By virtue of Proposition 6 we can derive the following informative bounds (for 0 < δ, ϵ, r < 1),

$${N}_{\min }^{{{{\rm{iid}}}}}(\epsilon ,\delta ,\lambda ,r)\le \left\lceil \frac{\ln {\delta }^{-1}}{\nu \epsilon }\zeta (r,\nu \epsilon )\right\rceil \le \left\lceil \frac{\ln {\delta }^{-1}}{\nu \epsilon }\xi (r)\right\rceil .$$
(38)

These bounds become tighter when the significance level δ approaches 0, as shown in Supplementary Figure 4. The coefficient ξ(r) in the second bound is plotted in Supplementary Figure 5. When r = λ = 1/2 for instance, the second upper bound in Eq. (38) implies that

$${N}_{\min }^{{{{\rm{iid}}}}}(\epsilon ,\delta ,\lambda ,r)\le \left\lceil \frac{2\,\xi (1/2)\ln {\delta }^{-1}}{\epsilon }\right\rceil \le \left\lceil \frac{46.5\ln {\delta }^{-1}}{\epsilon }\right\rceil ,$$
(39)

while numerical calculation shows that \({N}_{\min }^{{{{\rm{iid}}}}}(\epsilon ,\delta ,\lambda ,r)\) is smaller than \(41\,{\epsilon }^{-1}\ln {\delta }^{-1}\) for δ ≥ 10−10 and approaches \(2\,\xi (1/2)\,{\epsilon }^{-1}\ln {\delta }^{-1}\) when δ, ϵ → 0. Therefore, our protocol can enable robust and efficient verification of quantum states in the i.i.d. scenario.
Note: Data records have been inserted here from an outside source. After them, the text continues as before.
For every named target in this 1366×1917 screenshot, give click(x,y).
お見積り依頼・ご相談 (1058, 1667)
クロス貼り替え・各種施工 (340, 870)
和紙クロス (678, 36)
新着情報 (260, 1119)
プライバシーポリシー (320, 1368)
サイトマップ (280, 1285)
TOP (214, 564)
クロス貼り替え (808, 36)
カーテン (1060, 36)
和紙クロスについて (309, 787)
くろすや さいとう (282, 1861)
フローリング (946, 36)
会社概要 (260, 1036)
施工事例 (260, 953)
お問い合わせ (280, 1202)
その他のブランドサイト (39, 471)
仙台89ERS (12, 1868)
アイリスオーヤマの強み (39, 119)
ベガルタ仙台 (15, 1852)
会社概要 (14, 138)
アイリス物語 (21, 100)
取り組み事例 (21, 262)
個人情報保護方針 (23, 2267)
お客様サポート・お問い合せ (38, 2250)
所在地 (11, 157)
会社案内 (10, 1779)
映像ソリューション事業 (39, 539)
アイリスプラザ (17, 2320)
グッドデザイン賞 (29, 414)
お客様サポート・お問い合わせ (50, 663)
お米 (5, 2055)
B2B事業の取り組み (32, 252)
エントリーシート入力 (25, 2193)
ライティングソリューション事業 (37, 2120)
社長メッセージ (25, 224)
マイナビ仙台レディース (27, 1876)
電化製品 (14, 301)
Finally, it is instructive to clarify the relation between QSV in the i.i.d. scenario, nonadversarial scenario, and adversarial scenario. In the i.i.d. scenario, the assumptions on the source are the strongest, so QSV is the easiest, and the sample cost is the smallest. In the adversarial scenario, by contrast, the assumptions on the source are the weakest, so QSV is the most difficult, and the sample cost is the largest. For graph states with a prime local dimension, the sample cost in the adversarial scenario is comparable to the counterpart in the i.i.d. scenario thanks to our analysis above, which means the sample costs in all three scenarios are comparable.